En 10–12 lignes, expliquer pourquoi le système de TVA est appelé “Taxe sur la Valeur Ajoutée” et non “taxe sur le chiffre d’affaires”.

Dans un système de “taxe sur le chiffre d’affaires”, l’impôt serait calculé sur la totalité du prix de vente à chaque transaction, sans tenir compte des taxes déjà payées en amont. Cela provoquerait un phénomène de cascades fiscales (impôt sur impôt) et renchérirait fortement le produit final. La TVA fonctionne différemment : à chaque étape, l’entreprise déduit la TVA qu’elle a payée sur ses achats de la TVA qu’elle a collectée sur ses ventes. Elle ne reverse à l’État que la TVA correspondant à sa propre valeur ajoutée. Ainsi, la somme de toutes les TVA reversées le long de la chaîne est égale à la TVA calculée sur la valeur ajoutée totale du produit fini. C’est pourquoi on parle de “Taxe sur la Valeur Ajoutée” et non de simple taxe sur le chiffre d’affaires.

Synthèse — La TVA

À retenir
  • La TVA est un impôt indirect sur la consommation, supporté par le consommateur final.
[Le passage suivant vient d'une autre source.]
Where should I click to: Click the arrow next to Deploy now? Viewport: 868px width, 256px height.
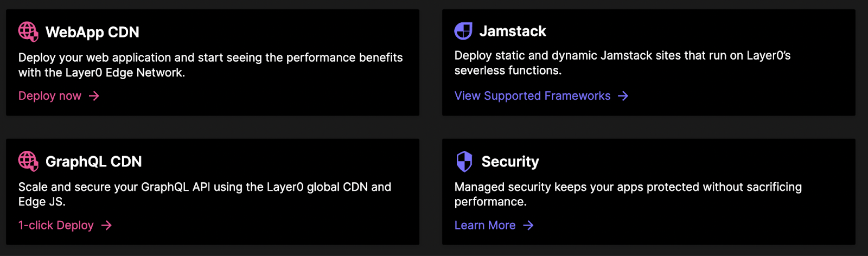coord(94,96)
  • Elle est collectée par les entreprises qui reversent à l’État la différence TVA collectée – TVA déductible.
  • Les grandeurs HT, TVA, TTC sont fondamentales pour les calculs de niveau Bac.
  • La TVA frappe la valeur ajoutée à chaque étape du circuit de production/distribution.
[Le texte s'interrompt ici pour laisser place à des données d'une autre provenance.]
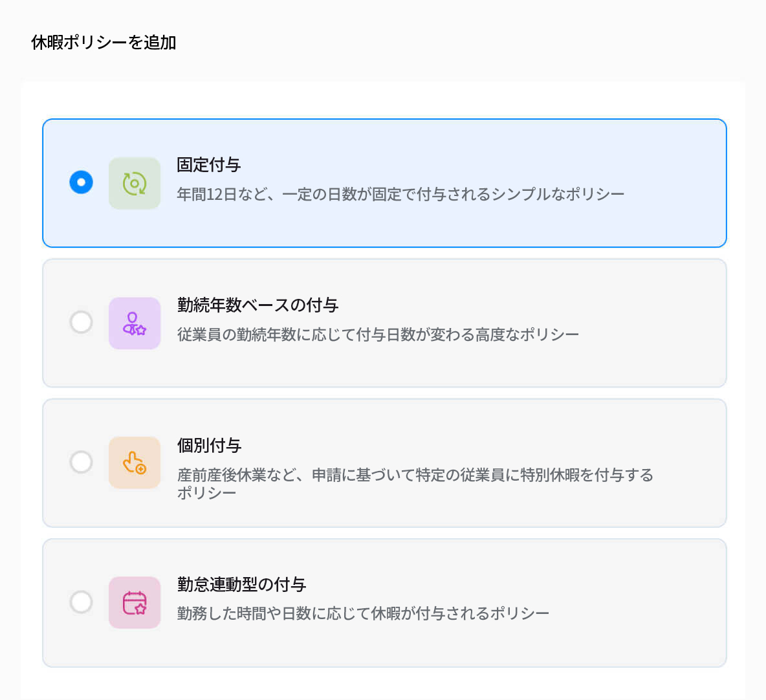Click the 休暇ポリシーを追加 heading
Viewport: 766px width, 700px height.
(104, 42)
  • C’est un impôt à la fois important pour les finances publiques et un instrument de politique économique.
Pièges à éviter
  • Confondre TVA (impôt sur la consommation) avec IR ou IS (impôts sur les revenus/bénéfices).
  • Oublier que l’entreprise ne doit pas supporter définitivement la TVA sur ses achats professionnels (sauf exceptions).
  • Penser que la TVA est toujours “juste” : il faut discuter son effet sur les ménages modestes.
  • Négliger le vocabulaire : HT / TTC, TVA collectée / déductible / à reverser.